DATA EXCERPTS:

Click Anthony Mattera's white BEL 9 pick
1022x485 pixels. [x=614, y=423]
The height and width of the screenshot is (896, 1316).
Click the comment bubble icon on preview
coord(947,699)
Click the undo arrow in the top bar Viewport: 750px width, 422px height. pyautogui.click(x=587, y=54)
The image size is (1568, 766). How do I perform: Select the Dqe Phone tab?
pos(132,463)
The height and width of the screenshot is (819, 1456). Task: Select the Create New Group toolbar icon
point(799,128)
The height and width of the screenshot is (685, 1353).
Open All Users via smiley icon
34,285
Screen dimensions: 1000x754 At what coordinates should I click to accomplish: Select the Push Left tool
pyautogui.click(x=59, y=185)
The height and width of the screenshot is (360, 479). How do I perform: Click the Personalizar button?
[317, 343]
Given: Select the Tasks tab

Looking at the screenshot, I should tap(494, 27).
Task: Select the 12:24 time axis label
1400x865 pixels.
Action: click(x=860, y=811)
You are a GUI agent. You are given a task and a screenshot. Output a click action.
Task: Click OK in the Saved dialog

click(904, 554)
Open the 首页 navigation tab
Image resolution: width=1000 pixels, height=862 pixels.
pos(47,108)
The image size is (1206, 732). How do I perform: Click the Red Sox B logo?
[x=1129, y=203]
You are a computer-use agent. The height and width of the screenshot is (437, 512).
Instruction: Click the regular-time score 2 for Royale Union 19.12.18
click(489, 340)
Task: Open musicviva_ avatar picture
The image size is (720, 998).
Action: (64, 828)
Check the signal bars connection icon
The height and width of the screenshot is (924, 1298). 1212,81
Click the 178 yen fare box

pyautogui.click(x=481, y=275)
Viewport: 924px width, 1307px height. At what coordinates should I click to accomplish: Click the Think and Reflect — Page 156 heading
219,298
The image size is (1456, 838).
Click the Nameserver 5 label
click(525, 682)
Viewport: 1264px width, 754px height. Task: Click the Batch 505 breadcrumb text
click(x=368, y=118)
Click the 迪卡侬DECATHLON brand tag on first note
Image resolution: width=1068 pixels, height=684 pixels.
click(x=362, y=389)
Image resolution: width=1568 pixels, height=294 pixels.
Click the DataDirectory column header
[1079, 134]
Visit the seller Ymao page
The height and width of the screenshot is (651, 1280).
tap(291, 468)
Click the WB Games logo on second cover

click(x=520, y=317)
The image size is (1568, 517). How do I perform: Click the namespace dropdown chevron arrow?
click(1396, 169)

GOAL:
Which lines of the items above contain the string "perform"? Pull out each of them in full. Case counts.

COMPLETED EXERCISE:
The image size is (1568, 766). How do I perform: Select the Dqe Phone tab?
The height and width of the screenshot is (360, 479). How do I perform: Click the Personalizar button?
The image size is (1206, 732). How do I perform: Click the Red Sox B logo?
The image size is (1568, 517). How do I perform: Click the namespace dropdown chevron arrow?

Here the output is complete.